The period between isolation of HIV in the early 1980s and the development of effective viral inactivation procedures able to eradicate the virus from the blood supply was long and unfortunately many recipients of blood-derived products became infected; this translated into a devastating impact on their quality of life, quality of care as well as on their life expectancy. Some years later, hepatitis C virus infection was identified as another known blood-borne disease complicating the treatment of haemophilia. Nowadays, the potential threat of emerging new pathogens has stressed the need to provide effective but primarily safe products with regard to infectious agents, as well as to regularly update therapeutic guidelines for haemophilia.

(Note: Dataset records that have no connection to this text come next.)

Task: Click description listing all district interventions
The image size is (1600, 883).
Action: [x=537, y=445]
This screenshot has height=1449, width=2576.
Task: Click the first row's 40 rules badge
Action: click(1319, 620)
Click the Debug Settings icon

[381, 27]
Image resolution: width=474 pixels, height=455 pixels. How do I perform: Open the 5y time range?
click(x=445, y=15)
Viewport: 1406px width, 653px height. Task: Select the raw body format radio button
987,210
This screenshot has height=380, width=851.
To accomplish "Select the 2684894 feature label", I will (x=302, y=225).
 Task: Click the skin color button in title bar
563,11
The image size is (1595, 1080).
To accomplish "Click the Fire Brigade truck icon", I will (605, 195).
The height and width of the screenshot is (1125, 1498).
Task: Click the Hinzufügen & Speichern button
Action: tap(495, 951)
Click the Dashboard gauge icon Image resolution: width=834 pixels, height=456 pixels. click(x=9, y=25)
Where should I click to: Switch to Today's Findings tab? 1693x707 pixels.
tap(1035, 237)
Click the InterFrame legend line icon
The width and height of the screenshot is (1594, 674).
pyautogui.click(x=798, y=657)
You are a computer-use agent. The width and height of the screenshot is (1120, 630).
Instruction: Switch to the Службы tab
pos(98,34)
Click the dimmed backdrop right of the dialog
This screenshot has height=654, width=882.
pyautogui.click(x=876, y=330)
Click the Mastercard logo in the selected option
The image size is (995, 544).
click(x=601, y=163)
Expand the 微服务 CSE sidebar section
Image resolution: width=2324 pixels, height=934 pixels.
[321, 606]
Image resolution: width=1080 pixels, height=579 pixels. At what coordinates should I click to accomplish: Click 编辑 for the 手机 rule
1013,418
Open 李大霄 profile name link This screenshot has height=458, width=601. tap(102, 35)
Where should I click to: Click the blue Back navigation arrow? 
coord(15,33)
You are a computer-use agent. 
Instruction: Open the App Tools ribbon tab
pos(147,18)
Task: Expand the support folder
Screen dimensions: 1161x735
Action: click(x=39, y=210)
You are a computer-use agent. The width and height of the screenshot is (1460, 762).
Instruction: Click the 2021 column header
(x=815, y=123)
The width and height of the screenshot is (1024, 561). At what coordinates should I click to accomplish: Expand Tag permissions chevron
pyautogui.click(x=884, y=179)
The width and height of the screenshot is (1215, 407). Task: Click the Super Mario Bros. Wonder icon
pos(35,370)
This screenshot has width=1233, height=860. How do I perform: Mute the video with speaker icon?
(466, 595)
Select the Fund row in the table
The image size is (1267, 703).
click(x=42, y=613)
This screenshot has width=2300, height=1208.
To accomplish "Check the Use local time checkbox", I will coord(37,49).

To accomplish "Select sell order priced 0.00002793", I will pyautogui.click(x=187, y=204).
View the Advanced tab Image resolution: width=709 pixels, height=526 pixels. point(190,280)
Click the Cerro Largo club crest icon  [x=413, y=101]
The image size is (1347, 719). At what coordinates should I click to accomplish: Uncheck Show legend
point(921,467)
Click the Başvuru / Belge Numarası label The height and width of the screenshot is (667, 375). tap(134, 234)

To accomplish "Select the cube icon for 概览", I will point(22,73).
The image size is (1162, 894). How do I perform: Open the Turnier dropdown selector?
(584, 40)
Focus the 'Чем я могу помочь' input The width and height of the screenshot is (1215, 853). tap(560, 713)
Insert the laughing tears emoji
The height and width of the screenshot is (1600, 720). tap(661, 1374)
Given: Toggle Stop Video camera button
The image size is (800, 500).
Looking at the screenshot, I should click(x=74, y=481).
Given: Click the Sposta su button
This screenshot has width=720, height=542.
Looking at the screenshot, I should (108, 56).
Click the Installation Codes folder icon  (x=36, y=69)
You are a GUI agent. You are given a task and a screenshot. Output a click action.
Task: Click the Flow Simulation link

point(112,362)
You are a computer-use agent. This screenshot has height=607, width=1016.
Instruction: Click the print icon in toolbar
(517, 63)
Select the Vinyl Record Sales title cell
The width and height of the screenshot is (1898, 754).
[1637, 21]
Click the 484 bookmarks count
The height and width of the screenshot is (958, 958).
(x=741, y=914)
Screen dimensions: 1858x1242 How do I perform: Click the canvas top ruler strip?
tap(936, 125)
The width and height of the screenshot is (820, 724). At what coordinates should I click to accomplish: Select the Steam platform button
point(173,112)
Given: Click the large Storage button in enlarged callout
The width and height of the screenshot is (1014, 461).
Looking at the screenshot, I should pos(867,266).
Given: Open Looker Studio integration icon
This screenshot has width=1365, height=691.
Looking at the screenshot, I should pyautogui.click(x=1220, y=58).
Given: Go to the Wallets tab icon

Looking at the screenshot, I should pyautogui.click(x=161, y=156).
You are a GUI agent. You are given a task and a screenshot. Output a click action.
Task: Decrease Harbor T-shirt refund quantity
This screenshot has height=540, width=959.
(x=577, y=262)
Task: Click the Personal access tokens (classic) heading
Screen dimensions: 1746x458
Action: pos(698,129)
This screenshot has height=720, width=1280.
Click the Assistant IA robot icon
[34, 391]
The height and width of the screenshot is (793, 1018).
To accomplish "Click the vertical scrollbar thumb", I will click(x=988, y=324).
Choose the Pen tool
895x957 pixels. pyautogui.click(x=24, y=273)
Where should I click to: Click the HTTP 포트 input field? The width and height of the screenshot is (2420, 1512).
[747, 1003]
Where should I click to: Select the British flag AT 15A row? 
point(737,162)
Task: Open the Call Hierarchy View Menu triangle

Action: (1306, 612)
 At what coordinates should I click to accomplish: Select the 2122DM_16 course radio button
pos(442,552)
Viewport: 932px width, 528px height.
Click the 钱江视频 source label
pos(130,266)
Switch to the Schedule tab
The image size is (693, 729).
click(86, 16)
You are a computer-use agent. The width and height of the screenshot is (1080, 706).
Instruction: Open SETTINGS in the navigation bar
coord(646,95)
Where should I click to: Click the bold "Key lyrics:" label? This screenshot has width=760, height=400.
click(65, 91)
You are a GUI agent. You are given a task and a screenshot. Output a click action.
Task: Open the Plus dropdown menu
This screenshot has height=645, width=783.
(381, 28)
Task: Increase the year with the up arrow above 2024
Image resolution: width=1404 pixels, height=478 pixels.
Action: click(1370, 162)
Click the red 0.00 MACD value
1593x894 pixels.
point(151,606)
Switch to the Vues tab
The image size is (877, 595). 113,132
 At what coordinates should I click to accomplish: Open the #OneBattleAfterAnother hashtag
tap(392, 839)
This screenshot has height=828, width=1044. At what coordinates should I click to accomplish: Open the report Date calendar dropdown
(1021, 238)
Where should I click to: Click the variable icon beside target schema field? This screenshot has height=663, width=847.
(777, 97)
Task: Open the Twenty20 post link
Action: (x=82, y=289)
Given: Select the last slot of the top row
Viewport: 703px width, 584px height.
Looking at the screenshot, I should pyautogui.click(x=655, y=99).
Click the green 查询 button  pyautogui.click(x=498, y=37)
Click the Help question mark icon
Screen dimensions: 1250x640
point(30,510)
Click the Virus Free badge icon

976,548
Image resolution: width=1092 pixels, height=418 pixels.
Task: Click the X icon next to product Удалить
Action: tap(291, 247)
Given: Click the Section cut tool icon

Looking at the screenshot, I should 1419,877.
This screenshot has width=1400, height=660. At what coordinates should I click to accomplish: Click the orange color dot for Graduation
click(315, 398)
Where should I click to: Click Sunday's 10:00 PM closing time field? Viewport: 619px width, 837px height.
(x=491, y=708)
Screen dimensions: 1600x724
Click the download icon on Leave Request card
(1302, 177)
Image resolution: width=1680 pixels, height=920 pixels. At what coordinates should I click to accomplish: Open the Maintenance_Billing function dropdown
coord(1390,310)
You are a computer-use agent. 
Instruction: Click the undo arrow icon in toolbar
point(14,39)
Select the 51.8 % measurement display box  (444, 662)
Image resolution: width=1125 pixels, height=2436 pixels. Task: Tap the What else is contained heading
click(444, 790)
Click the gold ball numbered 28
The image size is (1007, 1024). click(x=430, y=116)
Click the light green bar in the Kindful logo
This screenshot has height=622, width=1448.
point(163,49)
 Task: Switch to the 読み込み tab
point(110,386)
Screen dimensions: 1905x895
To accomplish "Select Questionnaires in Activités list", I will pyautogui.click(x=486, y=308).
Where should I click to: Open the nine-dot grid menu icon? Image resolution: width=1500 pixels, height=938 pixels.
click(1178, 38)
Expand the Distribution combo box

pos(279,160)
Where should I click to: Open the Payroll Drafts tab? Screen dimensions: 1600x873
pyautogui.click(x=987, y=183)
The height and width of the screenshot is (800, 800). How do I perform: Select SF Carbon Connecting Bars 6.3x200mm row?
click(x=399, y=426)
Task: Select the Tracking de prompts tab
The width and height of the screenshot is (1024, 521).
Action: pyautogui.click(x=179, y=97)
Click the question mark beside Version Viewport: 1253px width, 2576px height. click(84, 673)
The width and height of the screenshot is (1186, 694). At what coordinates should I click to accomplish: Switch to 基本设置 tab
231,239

The aim of the present publication was to review some of the crucial aspects related to the choice of haemostatic concentrates for the treatment of haemophilia and other inherited bleeding disorders, to analyse the current situation in the United States, Canada and European Union countries and to report the most relevant aspects of the Spanish consensus opinion of haemophilia-treating doctors for the use of therapeutic products for haemophilia recently issued. Essentially, it suggests that a gradual switch to recombinant concentrates may be a beneficial decision for patients with haemophilia and for the National Health Service.